Task instructions:
Here are the records. Write out exactly the lines between the one holding "Task: Click the gear icon beside Cup Co" and the one holding "Task: Open the large bat wing close-up panel", inclusive.

Data for analysis:
[Start of section]

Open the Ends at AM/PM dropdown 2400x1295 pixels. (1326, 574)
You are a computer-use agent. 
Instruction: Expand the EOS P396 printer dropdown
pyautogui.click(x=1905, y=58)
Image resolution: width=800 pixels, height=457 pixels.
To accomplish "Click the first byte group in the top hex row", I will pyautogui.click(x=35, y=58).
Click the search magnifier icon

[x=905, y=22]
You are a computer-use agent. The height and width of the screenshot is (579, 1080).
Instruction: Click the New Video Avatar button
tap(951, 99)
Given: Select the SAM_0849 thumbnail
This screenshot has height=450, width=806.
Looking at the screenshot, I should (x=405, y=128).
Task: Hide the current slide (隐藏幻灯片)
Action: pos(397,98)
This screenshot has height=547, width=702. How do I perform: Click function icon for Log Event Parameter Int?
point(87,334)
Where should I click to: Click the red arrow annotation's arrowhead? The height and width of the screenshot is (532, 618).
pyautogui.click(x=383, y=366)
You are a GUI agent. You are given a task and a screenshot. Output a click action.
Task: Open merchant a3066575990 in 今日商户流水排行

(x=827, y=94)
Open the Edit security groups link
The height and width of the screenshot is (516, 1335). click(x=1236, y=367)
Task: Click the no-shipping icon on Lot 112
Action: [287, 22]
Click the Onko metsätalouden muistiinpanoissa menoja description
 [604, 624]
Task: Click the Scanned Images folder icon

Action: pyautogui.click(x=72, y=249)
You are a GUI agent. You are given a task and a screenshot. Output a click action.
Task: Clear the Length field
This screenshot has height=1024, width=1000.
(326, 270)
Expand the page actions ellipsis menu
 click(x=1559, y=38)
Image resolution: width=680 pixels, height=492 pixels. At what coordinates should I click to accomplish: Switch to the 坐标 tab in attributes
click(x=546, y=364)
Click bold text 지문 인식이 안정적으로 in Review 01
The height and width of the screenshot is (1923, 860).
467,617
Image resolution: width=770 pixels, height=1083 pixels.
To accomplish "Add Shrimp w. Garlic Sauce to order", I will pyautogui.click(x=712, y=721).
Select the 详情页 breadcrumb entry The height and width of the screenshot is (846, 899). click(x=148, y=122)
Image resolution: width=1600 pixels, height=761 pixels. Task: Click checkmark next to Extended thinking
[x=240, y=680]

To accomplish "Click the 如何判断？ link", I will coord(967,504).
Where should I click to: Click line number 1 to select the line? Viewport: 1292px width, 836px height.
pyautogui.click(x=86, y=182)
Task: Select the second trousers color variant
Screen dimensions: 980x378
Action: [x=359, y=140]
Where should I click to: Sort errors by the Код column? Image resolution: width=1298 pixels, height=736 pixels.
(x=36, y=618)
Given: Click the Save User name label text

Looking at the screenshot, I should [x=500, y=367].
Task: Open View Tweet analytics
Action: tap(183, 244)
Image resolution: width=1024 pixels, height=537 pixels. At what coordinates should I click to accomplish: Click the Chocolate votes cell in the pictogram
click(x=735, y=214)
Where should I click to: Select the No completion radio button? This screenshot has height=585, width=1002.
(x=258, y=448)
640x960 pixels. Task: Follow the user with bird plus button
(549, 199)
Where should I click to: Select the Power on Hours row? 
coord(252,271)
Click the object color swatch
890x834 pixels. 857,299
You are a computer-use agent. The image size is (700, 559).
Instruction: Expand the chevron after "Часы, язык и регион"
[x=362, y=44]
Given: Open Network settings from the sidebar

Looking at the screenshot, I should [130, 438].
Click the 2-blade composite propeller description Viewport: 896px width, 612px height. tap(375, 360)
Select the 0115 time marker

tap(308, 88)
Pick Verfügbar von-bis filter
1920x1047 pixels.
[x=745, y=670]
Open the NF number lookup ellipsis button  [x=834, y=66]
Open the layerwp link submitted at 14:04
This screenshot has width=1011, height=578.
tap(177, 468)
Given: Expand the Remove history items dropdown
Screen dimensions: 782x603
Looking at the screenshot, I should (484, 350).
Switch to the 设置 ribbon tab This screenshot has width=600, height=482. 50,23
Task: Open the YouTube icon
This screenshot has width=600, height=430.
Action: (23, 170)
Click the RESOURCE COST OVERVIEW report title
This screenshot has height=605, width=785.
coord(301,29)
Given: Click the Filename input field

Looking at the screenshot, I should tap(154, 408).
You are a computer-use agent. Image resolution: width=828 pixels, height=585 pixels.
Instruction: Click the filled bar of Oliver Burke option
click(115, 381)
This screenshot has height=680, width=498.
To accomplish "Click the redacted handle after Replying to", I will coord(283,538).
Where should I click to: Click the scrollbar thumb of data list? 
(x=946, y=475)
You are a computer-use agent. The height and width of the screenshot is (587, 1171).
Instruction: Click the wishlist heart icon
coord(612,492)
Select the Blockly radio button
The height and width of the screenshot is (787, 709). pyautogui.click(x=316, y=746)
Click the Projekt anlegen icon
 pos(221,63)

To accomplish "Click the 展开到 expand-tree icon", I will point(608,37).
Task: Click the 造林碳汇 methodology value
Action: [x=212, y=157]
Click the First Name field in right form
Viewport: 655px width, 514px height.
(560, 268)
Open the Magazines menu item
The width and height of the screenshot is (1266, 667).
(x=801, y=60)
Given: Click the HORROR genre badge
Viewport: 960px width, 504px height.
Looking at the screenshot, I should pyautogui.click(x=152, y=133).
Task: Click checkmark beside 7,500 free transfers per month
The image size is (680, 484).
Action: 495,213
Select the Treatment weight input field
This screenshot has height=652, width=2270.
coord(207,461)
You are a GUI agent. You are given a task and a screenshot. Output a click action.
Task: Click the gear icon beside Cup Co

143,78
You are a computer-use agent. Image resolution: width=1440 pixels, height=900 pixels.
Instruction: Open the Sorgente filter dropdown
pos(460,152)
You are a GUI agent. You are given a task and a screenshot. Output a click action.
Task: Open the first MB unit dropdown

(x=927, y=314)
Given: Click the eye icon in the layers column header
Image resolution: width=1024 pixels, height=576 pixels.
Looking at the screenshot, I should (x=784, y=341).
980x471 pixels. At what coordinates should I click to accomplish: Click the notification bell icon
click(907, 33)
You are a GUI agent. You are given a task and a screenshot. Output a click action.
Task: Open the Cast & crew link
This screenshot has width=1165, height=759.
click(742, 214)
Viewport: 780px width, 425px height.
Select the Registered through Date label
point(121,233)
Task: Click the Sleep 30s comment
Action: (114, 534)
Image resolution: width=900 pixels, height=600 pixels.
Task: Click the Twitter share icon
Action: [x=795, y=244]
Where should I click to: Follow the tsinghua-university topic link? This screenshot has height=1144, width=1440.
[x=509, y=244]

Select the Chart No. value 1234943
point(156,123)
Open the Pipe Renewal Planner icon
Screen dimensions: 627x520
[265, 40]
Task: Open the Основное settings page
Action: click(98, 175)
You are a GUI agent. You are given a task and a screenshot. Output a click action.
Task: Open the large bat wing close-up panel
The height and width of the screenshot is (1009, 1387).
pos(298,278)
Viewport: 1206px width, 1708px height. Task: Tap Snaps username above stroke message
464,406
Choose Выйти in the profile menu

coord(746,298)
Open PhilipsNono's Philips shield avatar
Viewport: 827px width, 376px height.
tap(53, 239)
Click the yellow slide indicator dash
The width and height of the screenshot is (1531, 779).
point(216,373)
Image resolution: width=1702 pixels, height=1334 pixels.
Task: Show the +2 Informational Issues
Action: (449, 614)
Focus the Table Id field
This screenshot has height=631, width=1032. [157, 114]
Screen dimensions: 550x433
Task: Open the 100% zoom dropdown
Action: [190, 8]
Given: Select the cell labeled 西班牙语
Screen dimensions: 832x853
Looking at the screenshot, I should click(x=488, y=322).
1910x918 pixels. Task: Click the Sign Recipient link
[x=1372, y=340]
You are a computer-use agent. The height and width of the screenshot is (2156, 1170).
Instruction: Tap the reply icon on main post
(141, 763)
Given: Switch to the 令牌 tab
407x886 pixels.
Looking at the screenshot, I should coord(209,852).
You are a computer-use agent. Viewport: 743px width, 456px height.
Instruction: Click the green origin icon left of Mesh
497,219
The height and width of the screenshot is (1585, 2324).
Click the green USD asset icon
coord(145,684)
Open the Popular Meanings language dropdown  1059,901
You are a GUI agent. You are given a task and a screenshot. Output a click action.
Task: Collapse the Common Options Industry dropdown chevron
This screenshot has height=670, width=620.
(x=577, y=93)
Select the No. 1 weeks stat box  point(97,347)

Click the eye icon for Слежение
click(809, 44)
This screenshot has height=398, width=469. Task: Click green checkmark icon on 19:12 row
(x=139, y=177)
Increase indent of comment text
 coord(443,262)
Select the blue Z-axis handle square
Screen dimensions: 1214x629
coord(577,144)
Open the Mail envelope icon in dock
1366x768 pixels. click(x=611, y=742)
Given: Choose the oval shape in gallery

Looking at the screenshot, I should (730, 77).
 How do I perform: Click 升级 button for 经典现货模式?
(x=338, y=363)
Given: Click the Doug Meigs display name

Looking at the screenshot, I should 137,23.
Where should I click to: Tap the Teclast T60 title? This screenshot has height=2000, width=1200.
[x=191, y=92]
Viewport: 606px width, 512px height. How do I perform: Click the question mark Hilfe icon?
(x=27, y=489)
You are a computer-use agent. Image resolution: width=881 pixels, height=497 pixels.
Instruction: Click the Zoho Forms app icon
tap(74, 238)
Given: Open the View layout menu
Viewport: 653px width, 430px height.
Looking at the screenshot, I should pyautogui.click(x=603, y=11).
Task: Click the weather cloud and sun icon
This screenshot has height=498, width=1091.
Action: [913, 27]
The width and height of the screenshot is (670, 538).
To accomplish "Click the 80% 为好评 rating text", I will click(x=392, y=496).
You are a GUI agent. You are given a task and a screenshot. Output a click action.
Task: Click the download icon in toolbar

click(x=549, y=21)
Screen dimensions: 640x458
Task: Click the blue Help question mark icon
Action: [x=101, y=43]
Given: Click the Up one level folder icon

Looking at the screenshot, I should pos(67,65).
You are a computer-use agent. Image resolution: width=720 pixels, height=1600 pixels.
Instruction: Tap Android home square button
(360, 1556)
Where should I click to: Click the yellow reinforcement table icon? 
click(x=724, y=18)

[End of section]

Answer box:
Task: Click the gear icon beside Cup Co

143,78
You are a computer-use agent. Image resolution: width=1440 pixels, height=900 pixels.
Instruction: Open the Sorgente filter dropdown
pos(460,152)
You are a GUI agent. You are given a task and a screenshot. Output a click action.
Task: Open the first MB unit dropdown

(x=927, y=314)
Given: Click the eye icon in the layers column header
Image resolution: width=1024 pixels, height=576 pixels.
Looking at the screenshot, I should (x=784, y=341).
980x471 pixels. At what coordinates should I click to accomplish: Click the notification bell icon
click(907, 33)
You are a GUI agent. You are given a task and a screenshot. Output a click action.
Task: Open the Cast & crew link
This screenshot has width=1165, height=759.
click(742, 214)
Viewport: 780px width, 425px height.
Select the Registered through Date label
point(121,233)
Task: Click the Sleep 30s comment
Action: (114, 534)
Image resolution: width=900 pixels, height=600 pixels.
Task: Click the Twitter share icon
Action: [x=795, y=244]
Where should I click to: Follow the tsinghua-university topic link? This screenshot has height=1144, width=1440.
[x=509, y=244]

Select the Chart No. value 1234943
point(156,123)
Open the Pipe Renewal Planner icon
Screen dimensions: 627x520
[265, 40]
Task: Open the Основное settings page
Action: click(98, 175)
You are a GUI agent. You are given a task and a screenshot. Output a click action.
Task: Open the large bat wing close-up panel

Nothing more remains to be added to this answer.